To win an NBA title, apparently, you need your star player to clock in less than 3000 minutes a season, as the meaning of an NBA minute has changed over the years, becoming more physically taxing as time goes by, which might mean player like Kevin Durant or Kobe Bryant (who might not even make the postseason) need to take a rest before this season is over.
Durant has played more minutes than anyone else this season – 2980, averaging 38.7 per game. That’s second best in the NBA, sitting behind Luol Deng with 39.2, but no one is expecting the Chicago Bulls to win the title this season, and Deng has missed a few games due to injury, ranked 14th in the league when it comes to total minutes.
While reaching 3000 minutes in a 82 game season means a player need to be on the court an average of 36.58 minutes a game, if he doesn’t miss them. Some teams have the luxury of resting their star players, either by sitting them out completely during the final stretch of the season, like the Heat might do with LeBron James, who needs 217 minutes in the remaining six games to reach that dreaded 3000 number, which is highly unlikely.
Why 3000? Well, according to Henry Abbott , it’s been nine seasons since an NBA player logged over 3000 minutes during the regular season and managed to win the NBA title that year.

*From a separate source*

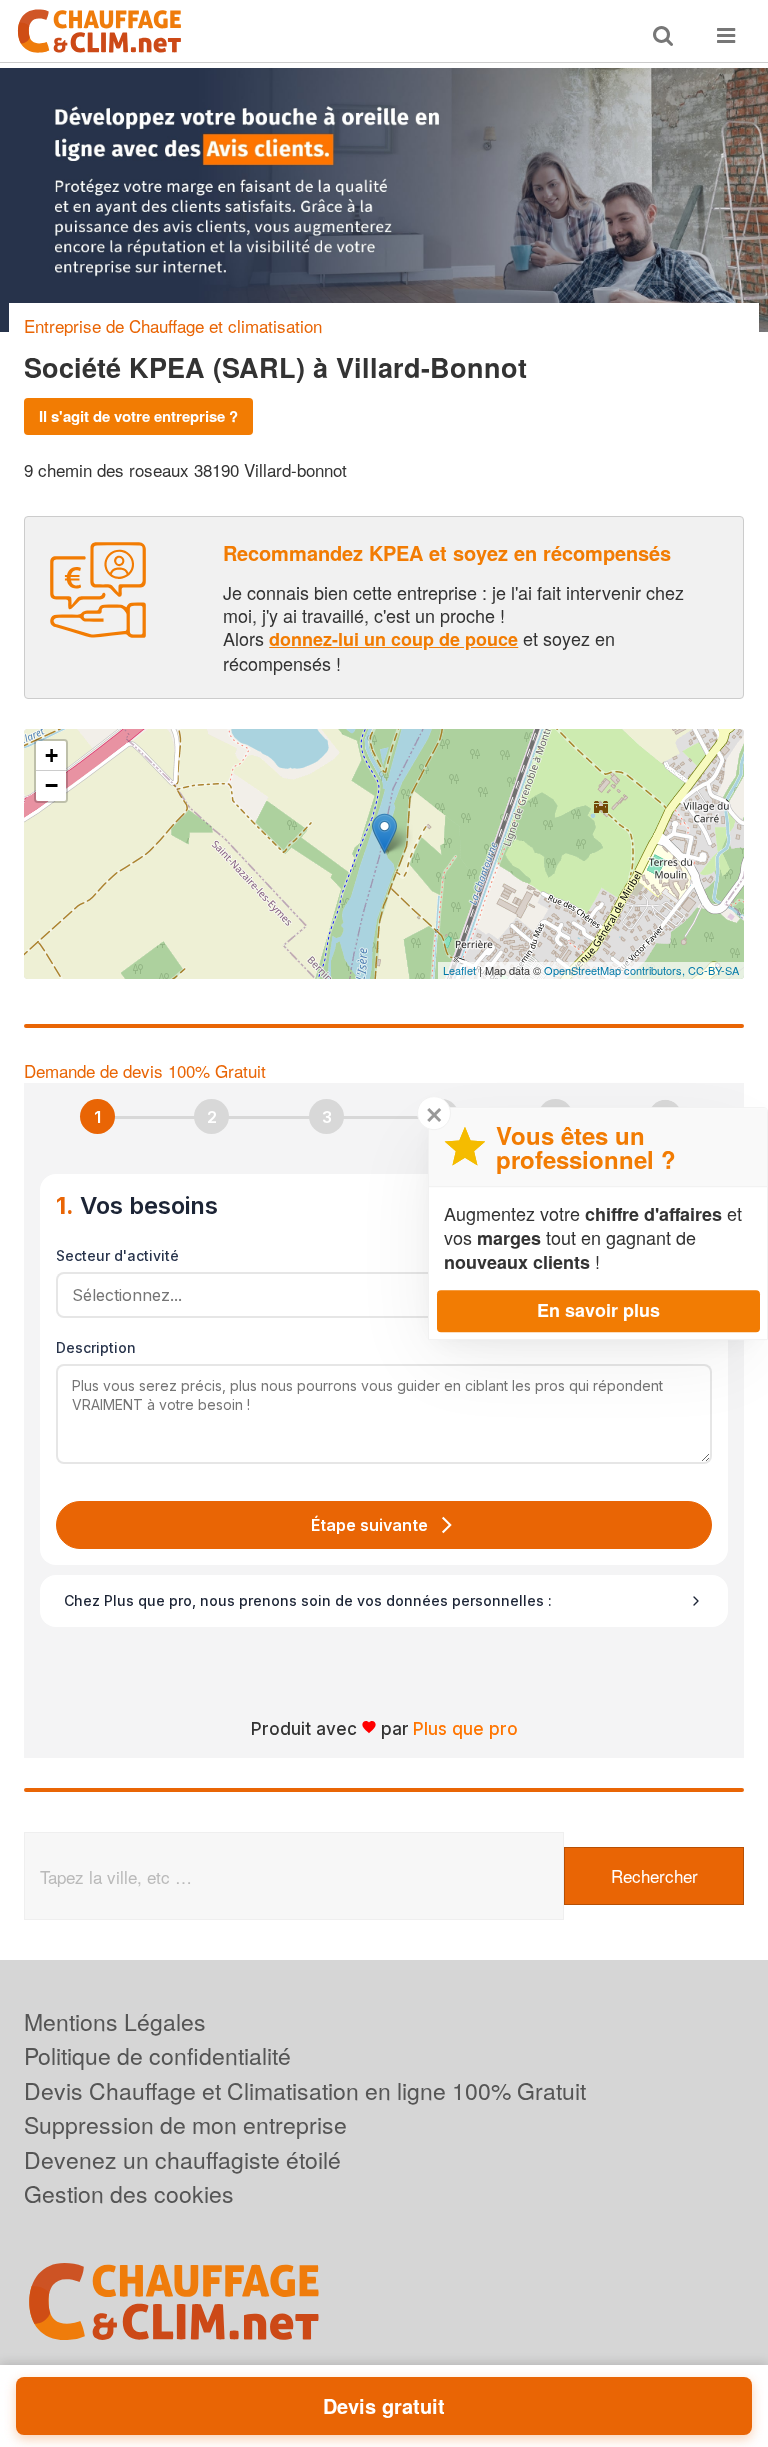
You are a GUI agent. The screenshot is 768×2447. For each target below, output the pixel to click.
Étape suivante (369, 1525)
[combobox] (377, 1295)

The player? Ben Wallace with the Detroit Pistons in 2004, playing 3050 minutes (averaging 37.7). Since then, quite a few players passed that 3000 minutes mark only to fail. In the 2004-2005 season LeBron James led the NBA with 3388 minutes. He has played over 3000 minutes 7 times during his 10-year career. Last season, a shortened season, in which he averaged 37.5 minutes a night, the fewest of his career, he finally won the title.
It’s been done 96 times by 51 players since 2004, none of them finishing with the ring in the end, including James, Kobe Bryant, Dwight Howard, Dirk Nowitzki, Dwyane Wade, Derrick Rose and Chris Paul. The theory that playing an NBA minute means more than it used to might have some merit after all. Good defenses these days are all about loading the strong-side box, which means a hell of a lot of scrambling. That style of defense has been growing in popularity and has evidently also been limiting the number of big scorers.
Coaches are adjusting, just like in baseball with pitch-counts being more and more strict than ever before. A decade ago, nine players averages 40 minutes or more per game. Only Monta Ellis has passed that mark in the last three years of NBA play. The Heat don’t have anyone who’ll reach 3000 minutes, the Thunder are going to end up with one and another coming very close. The San Antonio Spurs, another team many see as a major contender for the NBA title, don’t have a single player with over 2085 minutes played this season at the moment.